In Asakusa, we found a bag store where everything was 1050 yen, which is really cheap. I wanted to get a (more fashionable) backpack to put my school stuff in, but nothing looked big enough to fit my computer should I need to take it to school, so I couldn’t buy anything there. I also tried yaki-imo  (baked sweet potato) flavored ice cream, which was sort-of unremarkable… After that, we went to Ueno, and I ended up finding a backpack there that was big enough. It wasn’t as cheap but it seems really sturdy, so I’ll definitely use it at Knox too. And when I got home I tried putting my laptop in it and it wasn’t that heavy, which will be great for my long walk to the train station every morning. I’m still not sure how many books I’ll need for class. Hopefully I can avoid buying most of them. Some classes mentioned they’d have copies of their books in the SILS library. Study abroad is so expensive!!!

Anyway, today was really fun and I feel like Missus and I have started to bond more. She still thinks I’m really quiet though. I heard her talking on the phone and she called me “zutto otonashii,” which I looked up, and it means that I’m always “quiet, gentle, passive, mild,” according to my dictionary. But it has the kanji for “adult” in it, 大人しい, so it’s probably not the worst connotation in the world… It sounds like she was going to have some high school student(s) she knows come over and talk to me sometime when I’m free, which should be interesting if not totally terrifying.

When I’m at school tomorrow, I also need to go sign up at the intercultural center to do a language exchange. That way I’ll hopefully have a Japanese conversation buddy so I can get better at speaking. I’m not sure when I’ll have time for a part-time job… I’ll probably survive without one, but I’ve really got to budget my time. I should fill out the work permission form anyway, because apparently Japan Study sometimes hires people to do things and they can’t pay us without it…

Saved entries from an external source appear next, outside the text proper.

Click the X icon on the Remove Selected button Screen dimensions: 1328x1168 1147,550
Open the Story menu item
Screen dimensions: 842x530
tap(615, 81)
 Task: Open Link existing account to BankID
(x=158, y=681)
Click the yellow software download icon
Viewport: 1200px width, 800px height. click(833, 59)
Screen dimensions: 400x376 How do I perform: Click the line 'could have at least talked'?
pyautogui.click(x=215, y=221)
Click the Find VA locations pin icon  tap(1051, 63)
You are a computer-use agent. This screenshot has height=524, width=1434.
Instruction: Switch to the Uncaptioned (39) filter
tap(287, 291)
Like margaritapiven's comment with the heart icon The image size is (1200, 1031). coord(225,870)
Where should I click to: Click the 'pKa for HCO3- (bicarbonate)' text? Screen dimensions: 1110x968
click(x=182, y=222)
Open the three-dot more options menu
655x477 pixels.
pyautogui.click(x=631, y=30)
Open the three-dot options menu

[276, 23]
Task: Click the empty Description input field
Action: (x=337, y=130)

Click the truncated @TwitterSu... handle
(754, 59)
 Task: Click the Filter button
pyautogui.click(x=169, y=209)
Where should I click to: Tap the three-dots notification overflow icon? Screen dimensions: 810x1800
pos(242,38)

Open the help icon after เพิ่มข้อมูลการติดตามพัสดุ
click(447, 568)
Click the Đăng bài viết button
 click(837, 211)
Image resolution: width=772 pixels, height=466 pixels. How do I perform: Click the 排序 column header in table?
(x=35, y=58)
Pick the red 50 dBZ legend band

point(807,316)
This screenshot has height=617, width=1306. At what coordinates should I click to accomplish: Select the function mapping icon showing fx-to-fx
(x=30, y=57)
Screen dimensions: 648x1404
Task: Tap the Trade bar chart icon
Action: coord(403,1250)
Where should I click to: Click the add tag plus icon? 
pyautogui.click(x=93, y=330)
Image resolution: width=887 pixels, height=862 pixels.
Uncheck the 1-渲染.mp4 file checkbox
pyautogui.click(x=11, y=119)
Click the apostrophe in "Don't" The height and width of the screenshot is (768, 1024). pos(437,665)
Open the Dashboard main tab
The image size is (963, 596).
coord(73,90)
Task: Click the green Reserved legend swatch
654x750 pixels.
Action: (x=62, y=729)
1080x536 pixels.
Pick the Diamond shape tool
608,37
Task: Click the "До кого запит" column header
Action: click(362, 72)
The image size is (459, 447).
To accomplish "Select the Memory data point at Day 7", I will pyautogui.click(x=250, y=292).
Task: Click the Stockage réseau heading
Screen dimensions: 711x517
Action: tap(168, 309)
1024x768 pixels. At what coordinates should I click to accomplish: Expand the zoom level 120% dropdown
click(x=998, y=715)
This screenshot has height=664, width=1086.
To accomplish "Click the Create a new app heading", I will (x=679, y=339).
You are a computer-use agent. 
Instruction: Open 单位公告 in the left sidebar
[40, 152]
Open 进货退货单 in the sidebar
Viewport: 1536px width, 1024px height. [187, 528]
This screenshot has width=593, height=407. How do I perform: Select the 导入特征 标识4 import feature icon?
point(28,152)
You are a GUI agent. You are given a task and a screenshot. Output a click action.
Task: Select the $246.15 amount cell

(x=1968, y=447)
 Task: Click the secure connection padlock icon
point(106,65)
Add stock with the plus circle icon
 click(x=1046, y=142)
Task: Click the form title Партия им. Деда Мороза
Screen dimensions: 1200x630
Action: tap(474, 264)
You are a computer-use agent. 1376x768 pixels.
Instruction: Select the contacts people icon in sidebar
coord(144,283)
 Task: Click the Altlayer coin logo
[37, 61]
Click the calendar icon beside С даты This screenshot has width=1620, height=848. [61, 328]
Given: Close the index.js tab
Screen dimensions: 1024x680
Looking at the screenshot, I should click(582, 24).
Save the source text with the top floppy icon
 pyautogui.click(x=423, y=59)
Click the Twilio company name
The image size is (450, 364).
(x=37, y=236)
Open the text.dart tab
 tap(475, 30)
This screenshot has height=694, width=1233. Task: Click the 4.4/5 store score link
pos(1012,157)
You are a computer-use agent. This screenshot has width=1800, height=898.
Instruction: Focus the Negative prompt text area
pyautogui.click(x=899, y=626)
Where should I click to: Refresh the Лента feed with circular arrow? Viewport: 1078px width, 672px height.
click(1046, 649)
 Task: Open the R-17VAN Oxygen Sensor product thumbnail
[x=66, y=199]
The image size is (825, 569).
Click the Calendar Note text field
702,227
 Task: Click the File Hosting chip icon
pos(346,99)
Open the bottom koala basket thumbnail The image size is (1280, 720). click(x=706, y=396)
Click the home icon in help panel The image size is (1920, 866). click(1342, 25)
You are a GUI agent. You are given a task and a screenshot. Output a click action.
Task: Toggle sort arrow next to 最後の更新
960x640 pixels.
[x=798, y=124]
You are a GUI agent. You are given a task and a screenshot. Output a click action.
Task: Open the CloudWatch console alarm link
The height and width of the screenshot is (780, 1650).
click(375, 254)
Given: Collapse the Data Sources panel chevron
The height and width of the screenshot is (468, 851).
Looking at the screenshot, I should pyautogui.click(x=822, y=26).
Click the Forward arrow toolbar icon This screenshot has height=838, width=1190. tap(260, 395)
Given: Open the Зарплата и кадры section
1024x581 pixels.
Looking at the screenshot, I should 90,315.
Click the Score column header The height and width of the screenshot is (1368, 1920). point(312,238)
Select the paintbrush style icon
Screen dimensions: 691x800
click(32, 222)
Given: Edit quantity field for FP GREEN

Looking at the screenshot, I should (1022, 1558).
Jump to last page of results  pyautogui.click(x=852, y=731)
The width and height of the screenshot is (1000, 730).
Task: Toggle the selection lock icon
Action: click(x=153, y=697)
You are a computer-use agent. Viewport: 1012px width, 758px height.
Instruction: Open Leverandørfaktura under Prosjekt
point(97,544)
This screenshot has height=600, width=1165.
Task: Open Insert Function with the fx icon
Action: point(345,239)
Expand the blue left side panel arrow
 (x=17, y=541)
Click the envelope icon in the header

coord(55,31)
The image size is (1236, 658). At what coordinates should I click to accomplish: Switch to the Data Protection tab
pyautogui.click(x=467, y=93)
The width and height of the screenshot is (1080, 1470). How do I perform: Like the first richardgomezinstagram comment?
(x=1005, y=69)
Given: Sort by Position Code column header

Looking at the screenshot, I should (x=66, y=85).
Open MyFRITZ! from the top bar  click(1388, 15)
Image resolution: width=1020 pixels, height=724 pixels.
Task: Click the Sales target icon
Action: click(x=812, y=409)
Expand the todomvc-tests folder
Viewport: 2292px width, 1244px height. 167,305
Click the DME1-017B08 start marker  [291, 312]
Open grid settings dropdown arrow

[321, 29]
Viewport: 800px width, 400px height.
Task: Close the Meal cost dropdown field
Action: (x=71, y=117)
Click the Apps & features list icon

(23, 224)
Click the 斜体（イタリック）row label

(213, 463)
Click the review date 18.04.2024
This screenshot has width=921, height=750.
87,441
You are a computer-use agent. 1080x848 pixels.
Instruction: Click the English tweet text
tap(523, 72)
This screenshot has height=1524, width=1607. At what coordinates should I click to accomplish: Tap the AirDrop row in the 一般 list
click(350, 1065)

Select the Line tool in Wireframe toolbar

I feel like I’m really an adult now and I have to manage my money and it’s so scary! Even though the only meal I have to buy myself is lunch, I have to pay for my cell phone and my health insurance every month… yikes…  On Sunday I’m going to go to the grocery store near my house and try to see what kinds of cheap things I can find. My first thought was peanut butter and jelly, since I’m eating more diverse food groups for breakfast and lunch, but that’s probably expensive in Japan! I’ll just have to see what I can find. I also need something to put it in… And I’ll buy some snacks in bulk too, since no matter when you feed me, I’m hungry after an hour.